## BRIEF
Quote the entries below from the line with "Image resolution: width=840" through the line with "Task: Click the search magnifier icon", both ends included, and only those lines.
---------- SUPPLIED MATERIAL
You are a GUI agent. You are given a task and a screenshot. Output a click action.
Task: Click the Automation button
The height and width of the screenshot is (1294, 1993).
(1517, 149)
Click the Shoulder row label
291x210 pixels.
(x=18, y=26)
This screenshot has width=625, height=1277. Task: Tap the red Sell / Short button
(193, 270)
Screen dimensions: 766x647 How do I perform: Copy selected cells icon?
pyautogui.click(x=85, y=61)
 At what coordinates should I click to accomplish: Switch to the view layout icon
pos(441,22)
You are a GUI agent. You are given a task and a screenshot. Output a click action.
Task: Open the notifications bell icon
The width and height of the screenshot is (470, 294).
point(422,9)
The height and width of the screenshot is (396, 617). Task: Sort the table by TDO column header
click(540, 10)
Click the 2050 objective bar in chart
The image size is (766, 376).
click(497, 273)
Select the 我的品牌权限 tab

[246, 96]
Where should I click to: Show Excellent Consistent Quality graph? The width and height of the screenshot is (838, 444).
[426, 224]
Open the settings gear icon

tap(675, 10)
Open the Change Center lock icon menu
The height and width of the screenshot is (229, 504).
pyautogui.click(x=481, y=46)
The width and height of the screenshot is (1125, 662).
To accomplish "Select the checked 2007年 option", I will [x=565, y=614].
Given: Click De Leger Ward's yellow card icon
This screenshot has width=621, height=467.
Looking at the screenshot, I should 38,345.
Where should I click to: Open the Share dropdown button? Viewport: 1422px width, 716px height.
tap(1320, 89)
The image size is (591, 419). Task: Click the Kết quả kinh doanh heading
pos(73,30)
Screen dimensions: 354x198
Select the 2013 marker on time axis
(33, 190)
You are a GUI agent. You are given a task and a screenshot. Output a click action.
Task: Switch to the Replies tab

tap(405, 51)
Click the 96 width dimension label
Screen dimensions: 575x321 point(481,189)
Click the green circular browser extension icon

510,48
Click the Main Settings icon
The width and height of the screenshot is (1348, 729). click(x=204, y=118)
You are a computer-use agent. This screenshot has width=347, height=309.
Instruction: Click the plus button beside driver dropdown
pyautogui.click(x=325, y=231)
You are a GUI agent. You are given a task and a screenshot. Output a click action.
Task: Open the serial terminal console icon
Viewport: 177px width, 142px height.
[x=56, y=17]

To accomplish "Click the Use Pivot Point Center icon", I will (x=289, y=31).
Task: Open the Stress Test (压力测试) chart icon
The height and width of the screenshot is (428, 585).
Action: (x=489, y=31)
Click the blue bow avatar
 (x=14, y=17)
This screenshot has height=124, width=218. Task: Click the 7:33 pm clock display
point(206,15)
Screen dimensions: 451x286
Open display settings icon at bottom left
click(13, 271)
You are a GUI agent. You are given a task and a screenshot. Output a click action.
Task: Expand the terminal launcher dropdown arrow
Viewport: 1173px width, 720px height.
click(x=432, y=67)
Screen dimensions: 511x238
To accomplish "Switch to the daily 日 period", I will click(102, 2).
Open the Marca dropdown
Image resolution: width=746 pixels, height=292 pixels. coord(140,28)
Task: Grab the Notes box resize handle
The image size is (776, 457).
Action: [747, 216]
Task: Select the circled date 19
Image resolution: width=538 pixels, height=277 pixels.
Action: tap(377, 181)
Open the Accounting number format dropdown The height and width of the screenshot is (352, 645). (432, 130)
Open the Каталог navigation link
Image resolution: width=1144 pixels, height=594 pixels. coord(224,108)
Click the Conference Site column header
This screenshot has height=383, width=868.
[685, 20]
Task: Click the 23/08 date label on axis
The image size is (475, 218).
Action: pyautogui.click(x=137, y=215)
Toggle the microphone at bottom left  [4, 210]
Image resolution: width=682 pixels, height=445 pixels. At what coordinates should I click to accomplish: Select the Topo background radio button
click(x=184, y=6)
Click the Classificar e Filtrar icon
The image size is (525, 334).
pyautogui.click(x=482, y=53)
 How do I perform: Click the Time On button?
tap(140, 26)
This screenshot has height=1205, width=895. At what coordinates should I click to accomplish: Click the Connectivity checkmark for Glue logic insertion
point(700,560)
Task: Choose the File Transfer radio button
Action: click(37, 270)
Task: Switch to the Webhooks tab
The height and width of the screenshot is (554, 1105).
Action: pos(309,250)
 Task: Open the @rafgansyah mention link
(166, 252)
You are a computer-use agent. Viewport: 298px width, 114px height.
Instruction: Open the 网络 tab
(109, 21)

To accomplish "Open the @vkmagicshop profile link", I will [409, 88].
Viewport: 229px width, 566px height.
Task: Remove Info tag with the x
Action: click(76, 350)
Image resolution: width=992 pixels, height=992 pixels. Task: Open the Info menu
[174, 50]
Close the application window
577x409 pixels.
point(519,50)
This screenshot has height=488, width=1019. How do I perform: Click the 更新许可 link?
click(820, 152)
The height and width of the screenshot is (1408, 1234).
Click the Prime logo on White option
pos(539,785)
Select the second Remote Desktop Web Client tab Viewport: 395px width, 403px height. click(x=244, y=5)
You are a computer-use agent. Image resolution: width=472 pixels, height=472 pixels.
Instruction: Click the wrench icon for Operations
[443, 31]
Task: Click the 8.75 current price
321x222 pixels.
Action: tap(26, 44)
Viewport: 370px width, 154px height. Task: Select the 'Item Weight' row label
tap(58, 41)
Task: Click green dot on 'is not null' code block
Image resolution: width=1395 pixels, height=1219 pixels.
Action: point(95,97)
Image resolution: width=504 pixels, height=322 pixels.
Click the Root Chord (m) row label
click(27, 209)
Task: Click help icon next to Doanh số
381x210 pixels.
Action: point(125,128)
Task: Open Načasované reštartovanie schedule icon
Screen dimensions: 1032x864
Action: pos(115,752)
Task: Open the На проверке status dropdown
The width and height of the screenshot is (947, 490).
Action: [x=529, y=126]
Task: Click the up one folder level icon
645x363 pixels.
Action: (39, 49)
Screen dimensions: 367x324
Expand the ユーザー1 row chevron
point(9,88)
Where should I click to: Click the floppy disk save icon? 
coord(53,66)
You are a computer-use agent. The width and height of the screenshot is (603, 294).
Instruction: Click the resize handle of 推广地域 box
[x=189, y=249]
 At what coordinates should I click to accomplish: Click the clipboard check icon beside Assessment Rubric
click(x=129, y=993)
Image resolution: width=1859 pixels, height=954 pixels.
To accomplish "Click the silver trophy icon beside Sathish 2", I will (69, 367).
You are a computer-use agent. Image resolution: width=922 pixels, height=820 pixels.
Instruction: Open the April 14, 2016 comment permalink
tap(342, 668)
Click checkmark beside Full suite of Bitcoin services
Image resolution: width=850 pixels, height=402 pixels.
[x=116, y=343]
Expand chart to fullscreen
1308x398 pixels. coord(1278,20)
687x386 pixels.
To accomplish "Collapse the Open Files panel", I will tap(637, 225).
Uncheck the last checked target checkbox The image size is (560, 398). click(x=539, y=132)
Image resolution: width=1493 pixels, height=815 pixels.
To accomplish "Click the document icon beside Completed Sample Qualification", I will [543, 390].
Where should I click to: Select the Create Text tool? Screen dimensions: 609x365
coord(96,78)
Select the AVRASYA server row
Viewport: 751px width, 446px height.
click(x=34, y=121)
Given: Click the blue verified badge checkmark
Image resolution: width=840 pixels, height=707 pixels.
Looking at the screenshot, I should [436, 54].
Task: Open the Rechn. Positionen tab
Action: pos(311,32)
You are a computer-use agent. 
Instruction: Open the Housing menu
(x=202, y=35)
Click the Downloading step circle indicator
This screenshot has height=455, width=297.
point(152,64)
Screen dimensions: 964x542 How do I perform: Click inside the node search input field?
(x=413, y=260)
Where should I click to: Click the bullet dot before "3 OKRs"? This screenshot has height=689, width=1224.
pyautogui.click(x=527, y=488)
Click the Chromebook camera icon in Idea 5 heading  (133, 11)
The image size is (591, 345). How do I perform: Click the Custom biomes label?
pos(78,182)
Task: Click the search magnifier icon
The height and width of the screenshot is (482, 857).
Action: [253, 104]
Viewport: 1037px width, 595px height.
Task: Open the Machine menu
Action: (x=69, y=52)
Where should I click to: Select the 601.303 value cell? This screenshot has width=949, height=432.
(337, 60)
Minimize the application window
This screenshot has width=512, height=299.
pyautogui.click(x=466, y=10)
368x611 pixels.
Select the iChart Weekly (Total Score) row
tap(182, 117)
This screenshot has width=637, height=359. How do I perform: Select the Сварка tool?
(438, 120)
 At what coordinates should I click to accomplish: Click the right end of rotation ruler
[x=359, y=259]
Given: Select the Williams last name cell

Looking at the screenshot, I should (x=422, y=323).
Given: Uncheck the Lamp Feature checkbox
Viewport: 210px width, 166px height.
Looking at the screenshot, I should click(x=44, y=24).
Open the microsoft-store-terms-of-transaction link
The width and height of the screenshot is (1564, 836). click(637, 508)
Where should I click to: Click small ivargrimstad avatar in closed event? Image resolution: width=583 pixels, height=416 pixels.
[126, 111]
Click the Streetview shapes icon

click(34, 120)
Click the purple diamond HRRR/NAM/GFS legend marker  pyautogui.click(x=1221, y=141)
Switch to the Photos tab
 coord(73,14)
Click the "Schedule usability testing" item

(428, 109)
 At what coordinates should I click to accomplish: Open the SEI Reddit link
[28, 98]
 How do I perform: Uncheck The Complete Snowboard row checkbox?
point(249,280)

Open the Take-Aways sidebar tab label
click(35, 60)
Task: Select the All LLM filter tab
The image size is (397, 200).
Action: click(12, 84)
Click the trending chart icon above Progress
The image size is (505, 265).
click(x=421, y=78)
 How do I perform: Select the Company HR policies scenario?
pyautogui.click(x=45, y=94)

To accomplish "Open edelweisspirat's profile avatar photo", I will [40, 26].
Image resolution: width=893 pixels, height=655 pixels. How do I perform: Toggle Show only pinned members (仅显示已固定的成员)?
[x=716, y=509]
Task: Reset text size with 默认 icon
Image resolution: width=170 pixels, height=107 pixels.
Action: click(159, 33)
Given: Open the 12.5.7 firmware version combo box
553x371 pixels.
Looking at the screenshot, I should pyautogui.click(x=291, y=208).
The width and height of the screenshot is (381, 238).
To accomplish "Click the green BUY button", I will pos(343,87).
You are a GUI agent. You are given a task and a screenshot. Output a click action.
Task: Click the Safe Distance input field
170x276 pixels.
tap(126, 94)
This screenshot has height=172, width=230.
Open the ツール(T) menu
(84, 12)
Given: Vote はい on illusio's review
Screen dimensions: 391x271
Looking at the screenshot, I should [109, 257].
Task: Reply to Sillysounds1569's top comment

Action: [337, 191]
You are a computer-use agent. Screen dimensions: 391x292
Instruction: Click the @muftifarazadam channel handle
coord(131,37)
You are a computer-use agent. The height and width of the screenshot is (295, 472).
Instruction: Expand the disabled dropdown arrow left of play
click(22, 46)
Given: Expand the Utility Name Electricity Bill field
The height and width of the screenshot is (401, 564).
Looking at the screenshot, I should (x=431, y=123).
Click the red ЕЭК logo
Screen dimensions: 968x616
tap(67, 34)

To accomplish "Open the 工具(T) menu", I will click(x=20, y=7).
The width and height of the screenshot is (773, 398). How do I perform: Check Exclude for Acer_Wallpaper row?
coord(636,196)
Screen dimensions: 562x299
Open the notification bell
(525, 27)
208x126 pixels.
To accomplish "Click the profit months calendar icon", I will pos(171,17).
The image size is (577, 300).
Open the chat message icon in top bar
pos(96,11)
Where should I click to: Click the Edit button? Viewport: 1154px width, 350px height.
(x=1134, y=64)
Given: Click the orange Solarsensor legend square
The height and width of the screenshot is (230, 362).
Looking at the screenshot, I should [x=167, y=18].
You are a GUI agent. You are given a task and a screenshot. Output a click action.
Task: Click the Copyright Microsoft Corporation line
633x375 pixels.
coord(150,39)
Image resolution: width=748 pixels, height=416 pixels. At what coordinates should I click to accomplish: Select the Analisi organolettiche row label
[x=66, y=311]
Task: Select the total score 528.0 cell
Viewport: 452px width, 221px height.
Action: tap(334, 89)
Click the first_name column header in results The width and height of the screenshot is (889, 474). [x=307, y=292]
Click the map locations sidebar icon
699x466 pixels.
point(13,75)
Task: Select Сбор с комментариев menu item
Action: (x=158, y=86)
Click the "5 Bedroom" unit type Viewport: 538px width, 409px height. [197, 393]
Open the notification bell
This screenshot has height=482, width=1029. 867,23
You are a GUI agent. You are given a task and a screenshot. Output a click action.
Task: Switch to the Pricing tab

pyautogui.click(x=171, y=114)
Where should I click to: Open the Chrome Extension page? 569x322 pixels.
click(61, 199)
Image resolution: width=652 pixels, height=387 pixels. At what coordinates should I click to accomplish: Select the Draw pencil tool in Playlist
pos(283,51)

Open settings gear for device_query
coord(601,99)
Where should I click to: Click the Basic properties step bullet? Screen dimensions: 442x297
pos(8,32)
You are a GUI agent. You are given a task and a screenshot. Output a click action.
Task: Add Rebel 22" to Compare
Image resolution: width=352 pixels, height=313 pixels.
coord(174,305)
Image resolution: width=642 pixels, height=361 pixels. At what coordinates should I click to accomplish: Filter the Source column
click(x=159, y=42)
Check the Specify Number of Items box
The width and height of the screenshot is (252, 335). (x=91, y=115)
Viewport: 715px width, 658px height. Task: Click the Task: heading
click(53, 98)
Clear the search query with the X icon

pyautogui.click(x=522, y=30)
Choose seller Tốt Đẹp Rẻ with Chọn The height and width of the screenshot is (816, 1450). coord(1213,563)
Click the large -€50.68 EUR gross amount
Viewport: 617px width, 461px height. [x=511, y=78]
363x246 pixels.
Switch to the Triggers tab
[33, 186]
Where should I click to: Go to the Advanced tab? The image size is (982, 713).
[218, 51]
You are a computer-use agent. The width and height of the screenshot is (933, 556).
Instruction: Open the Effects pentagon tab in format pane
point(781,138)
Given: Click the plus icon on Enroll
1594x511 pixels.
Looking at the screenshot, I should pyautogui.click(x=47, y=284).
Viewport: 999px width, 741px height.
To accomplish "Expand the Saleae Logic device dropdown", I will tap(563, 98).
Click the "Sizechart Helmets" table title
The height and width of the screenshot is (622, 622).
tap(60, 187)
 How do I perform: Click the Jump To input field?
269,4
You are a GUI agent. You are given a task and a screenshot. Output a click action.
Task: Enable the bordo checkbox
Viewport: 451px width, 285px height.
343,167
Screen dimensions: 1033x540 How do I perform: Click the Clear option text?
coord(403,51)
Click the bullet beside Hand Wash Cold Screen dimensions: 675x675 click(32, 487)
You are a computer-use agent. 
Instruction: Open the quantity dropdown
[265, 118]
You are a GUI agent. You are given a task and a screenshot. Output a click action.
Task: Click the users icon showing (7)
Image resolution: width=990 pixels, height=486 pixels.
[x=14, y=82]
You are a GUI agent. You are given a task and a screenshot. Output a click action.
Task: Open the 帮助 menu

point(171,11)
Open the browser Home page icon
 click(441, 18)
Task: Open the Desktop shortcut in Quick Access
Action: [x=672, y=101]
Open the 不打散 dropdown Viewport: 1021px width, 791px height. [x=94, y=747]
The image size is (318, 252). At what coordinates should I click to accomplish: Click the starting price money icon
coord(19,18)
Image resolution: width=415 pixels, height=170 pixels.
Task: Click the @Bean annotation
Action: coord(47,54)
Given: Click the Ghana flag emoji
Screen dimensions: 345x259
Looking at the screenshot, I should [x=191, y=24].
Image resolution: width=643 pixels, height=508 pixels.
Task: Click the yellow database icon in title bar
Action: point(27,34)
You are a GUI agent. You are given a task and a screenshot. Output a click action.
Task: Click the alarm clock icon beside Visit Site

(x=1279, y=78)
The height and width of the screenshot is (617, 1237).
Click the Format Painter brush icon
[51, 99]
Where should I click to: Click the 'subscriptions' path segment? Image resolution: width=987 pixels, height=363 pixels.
--------------------
## RESPONSE AREA
Image resolution: width=840 pixels, height=707 pixels.
Looking at the screenshot, I should [436, 54].
Task: Open the Rechn. Positionen tab
Action: pos(311,32)
You are a computer-use agent. 
Instruction: Open the Housing menu
(x=202, y=35)
Click the Downloading step circle indicator
This screenshot has height=455, width=297.
point(152,64)
Screen dimensions: 964x542 How do I perform: Click inside the node search input field?
(x=413, y=260)
Where should I click to: Click the bullet dot before "3 OKRs"? This screenshot has height=689, width=1224.
pyautogui.click(x=527, y=488)
Click the Chromebook camera icon in Idea 5 heading  (133, 11)
The image size is (591, 345). How do I perform: Click the Custom biomes label?
pos(78,182)
Task: Click the search magnifier icon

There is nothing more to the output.